Scholarship

Publications

Peer-reviewed research on trustworthy AI, human-in-the-loop decision systems, and NLP for low-resource languages.

Published

PUBLISHED · 2026

Proceedings of SemEval-2026 (ACL) · pp. 1632–1640 · San Diego, USA

DeepSemantics at SemEval-2026 Task 9: Label-Wise Optimization with Adaptive Focal Loss for Polarization Manifestation Identification

TIAO, E., Edou, J.R., Gohouedé, M.A.L.

Impact: Multilingual system addressing class imbalance in low-resource language NLP. Ranked 5th on Hausa track, 14th on English among 50+ teams.

End-to-end transformer pipeline for detecting fine-grained polarization manifestations in English and Hausa social media. Uses Adaptive Focal Loss and label-wise threshold optimization to handle severe class imbalance in multilingual settings.

Accepted for publication

ACCEPTED · 2026

Deep Learning Indaba 2026 / IJCAI Special Volume

Data-Driven Lifelines: An Artificial Intelligence and Econometric Early-Warning System for Small and Medium-Sized Enterprise Survival in Cameroon

Konlack Lonlack, G., TIAO, E.

Impact: Deployed as interactive policy dashboard at Cameroon's National Institute of Statistics.

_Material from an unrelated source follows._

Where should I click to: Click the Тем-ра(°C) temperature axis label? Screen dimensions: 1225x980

Identifies high-failure-risk enterprises to enable targeted government support.

Hybrid econometric-ML pipeline integrating Lasso feature selection with ensemble methods (CatBoost, Random Survival Forest) on national enterprise census data. Generates firm-level survival curves and risk scores for policy intervention.

ACCEPTED · 2026

Deep Learning Indaba 2026 / IJCAI Special Volume

FloodTriage: A Decision-Theoretic Tri-Fold Deferral Policy Towards Human-in-the-Loop Streamflow Forecasting

Gohouedé, L.C., Gohouedé, M.A.L., TIAO, E., Edou, J.R.

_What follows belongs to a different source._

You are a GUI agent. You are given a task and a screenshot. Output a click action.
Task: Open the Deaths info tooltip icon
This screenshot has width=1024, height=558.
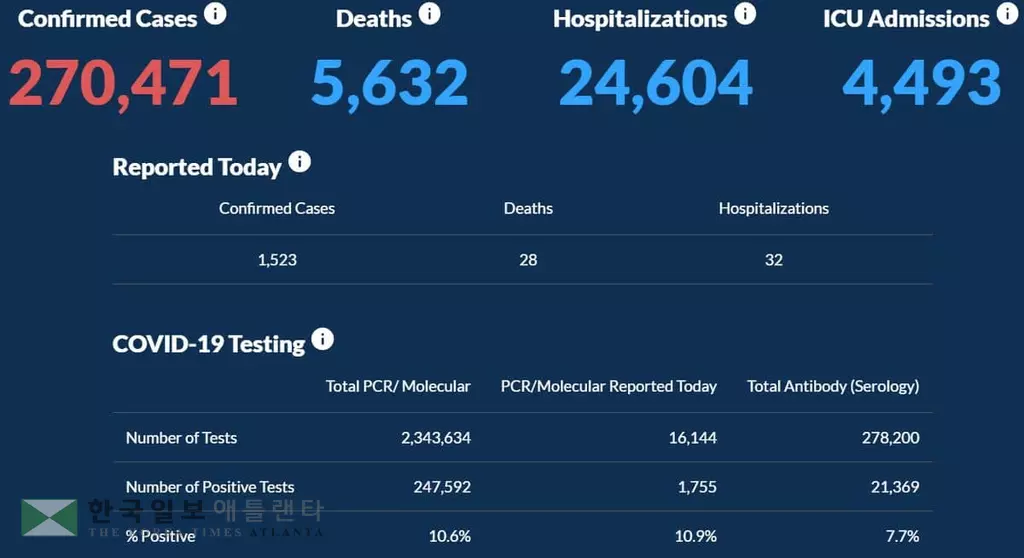coord(429,14)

Impact: Reduces false flood alarms while maintaining 100% miss detection. Routes only 25% of predictions to humans for review in resource-constrained settings.

Human-AI collaboration framework for flood forecasting on the Ouémé River (Cameroon). LSTM deep ensemble governed by tri-fold deferral gateway that decomposes decisions into epistemic, aleatoric, and Knightian uncertainty signals.

Under review

UNDER REVIEW · 2026

TrustAI Workshop · Deep Learning Indaba 2026 · Proceedings of Machine Learning Research

Trustworthy Human-AI Collaboration for SME Survival: A Cost-Aware and Uncertainty-Guided Deferral Framework

TIAO, E., Gohouedé, M.A.L., Gohouedé, L.C., Edou, J.R., Mwanda, V.

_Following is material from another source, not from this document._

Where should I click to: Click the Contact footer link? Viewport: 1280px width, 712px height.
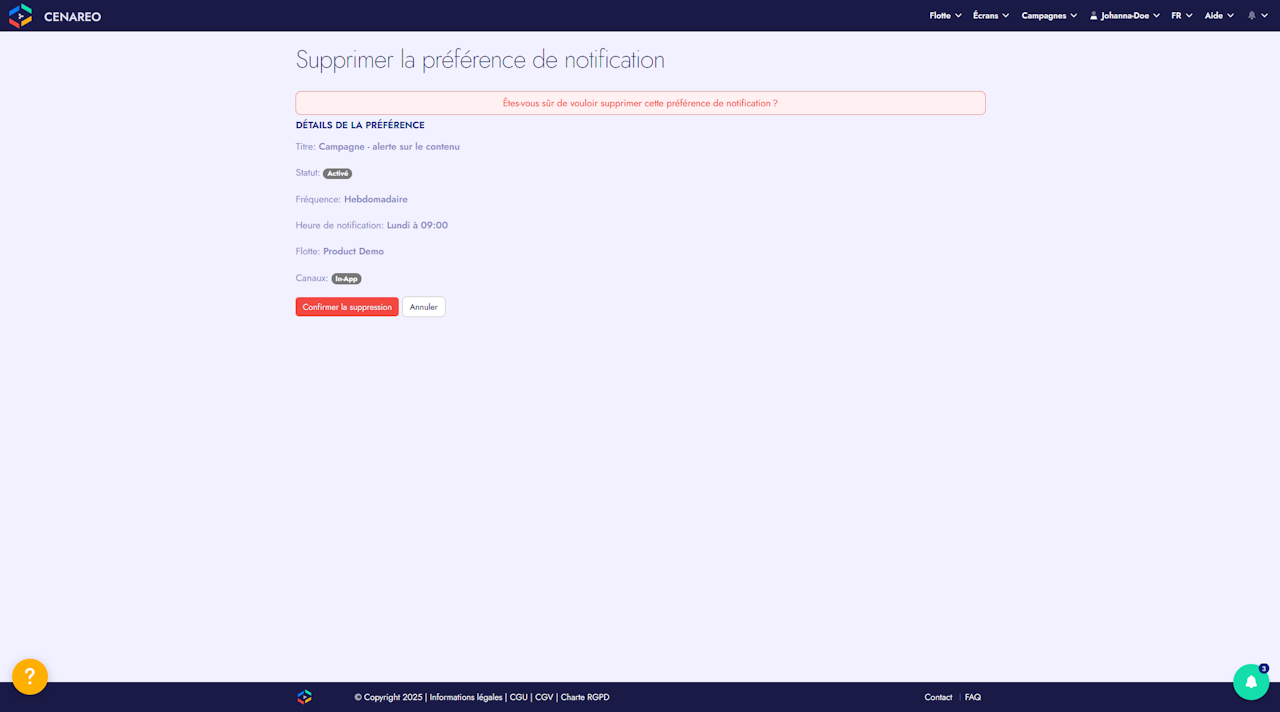938,697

Key innovation: Cost-sensitive routing that decomposes model uncertainty to decide automation vs. deferral, balancing expected cost, fairness criteria, and undetected-failure risk.

Framework for human-AI collaboration in high-stakes predictions by decomposing uncertainty into model confidence, data scarcity signals, and unknowns. Routes decisions based on business cost and fairness constraints.

Master's thesis research (Sep 2025–Jul 2026) — Probabilistic forecasting of electricity consumption and solar PV production with explainable uncertainty attribution. Methods: quantile regression, conformal prediction, SHAP-based feature attribution. Deployed for use in production energy systems.